Collaborative antenatal care and initial management

Antenatal care (ANC) should commence before 10 weeks gestational age. A foetal scan by a skilled and certified sonologist along with a chromosomal anomaly screening should be performed between the 11^th and 13^th week. If a foetal anomaly is observed, it helps in risk categorisation, and referral of high-risk cases to an appropriate facility.

The second-trimester scan should be performed by a sonologist who also specialises in foetal-maternal medicine for high detection rates of foetal anomalies. If a severe anomaly is detected, parents can be advised to terminate the pregnancy.
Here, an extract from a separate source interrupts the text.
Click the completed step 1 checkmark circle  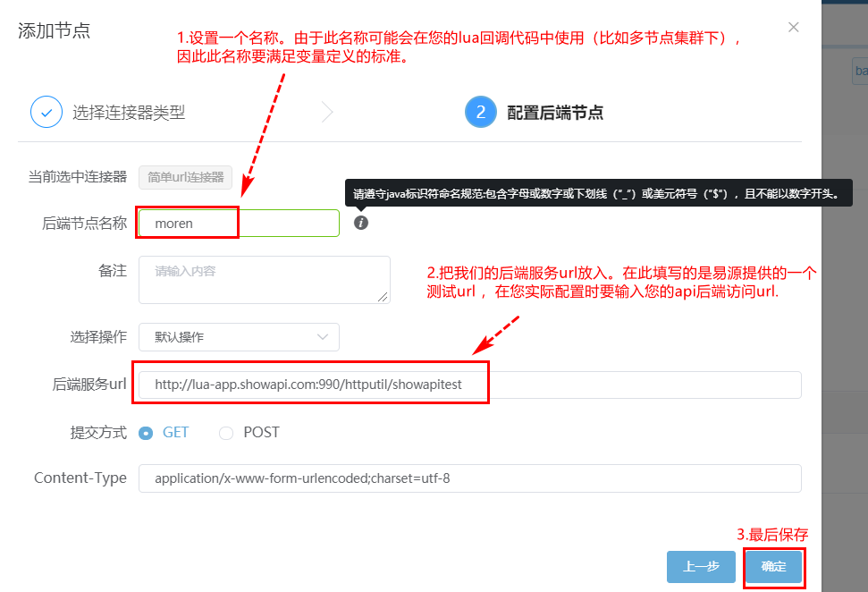pos(46,112)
If a high-risk anomaly is confirmed, parents should be adequately counselled and provided the opportunity for further assessment of the abnormality to enhance their involvement in the care of their child and accept the outcomes.
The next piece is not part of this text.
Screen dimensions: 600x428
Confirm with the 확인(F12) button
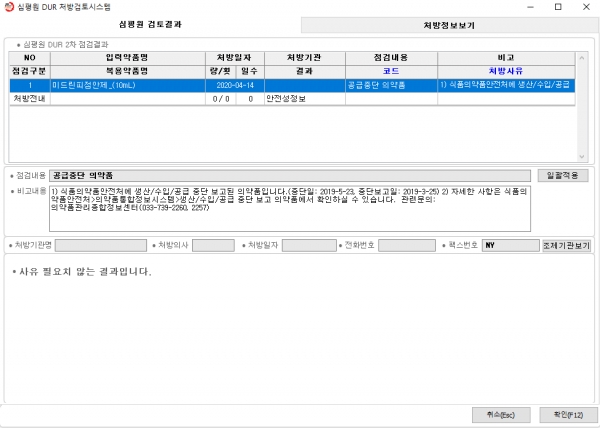coord(561,414)
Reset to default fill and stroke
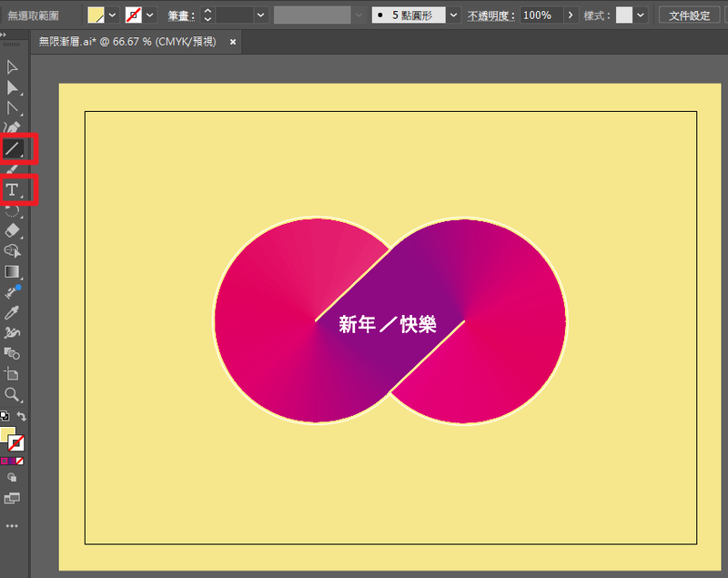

The management of foetal anomalies involves a multi-disciplinary approach and includes a geneticist for pre- and postnatal genetic counselling; a neonatologist to perform a thorough physical examination of the infant to identify other anomalies; a surgeon to plan surgical reconstruction; a psychologist to provide mental and emotional support and an occupational therapist to improve hand dexterity in case of limb abnormalities.⁵

Steps for efficient ante-natal care

• Every pregnant woman should be advised of the 18–22 weeks ultrasound scan to detect any foetal structural anomalies
• Currently, the number of foetal-maternal medicine specialists in low- and middle-income countries is low and they are expensive. Thus, it is important to provide training to personnel in foetal-maternal medicine to increase the number of specialists in the field
• The problem of increasing medical indemnity costs should be addressed, which is daunting for clinicians who perform foetus ultrasonographic evaluations
• Doctors managing pregnant women should refer them to a certified sonologist for a structural anomaly ultrasound, and the findings should complement the observations of the obstetrician 
• The patients who show abnormal or suspicious findings or difficult-to-identify abnormalities should be referred to the foetal-maternal clinic without delay⁵

Summary

Hanhart syndrome is a rare congenital disorder that is characterised by an undeveloped tongue, short or absent fingers and/or toes, and micrognathia, along with other limb and jaw abnormalities. The diagnosis is usually done after birth, and there are no studies demonstrating the pre-natal diagnosis of the syndrome. 

The three main features of Hanhart syndrome have been individually assessed using ultrasound and should be implemented for the prenatal diagnosis of this syndrome. It is also essential that healthcare professionals are trained in the identification of foetal anomalies. All pregnant women, particularly those in consanguineous marriages, having a family history of congenital syndromes and in high-risk pregnancies should undergo the foetal anomaly scan at 18–22 weeks. Early detection can help clinicians to counsel parents on the next steps and provide the necessary pre and postnatal support.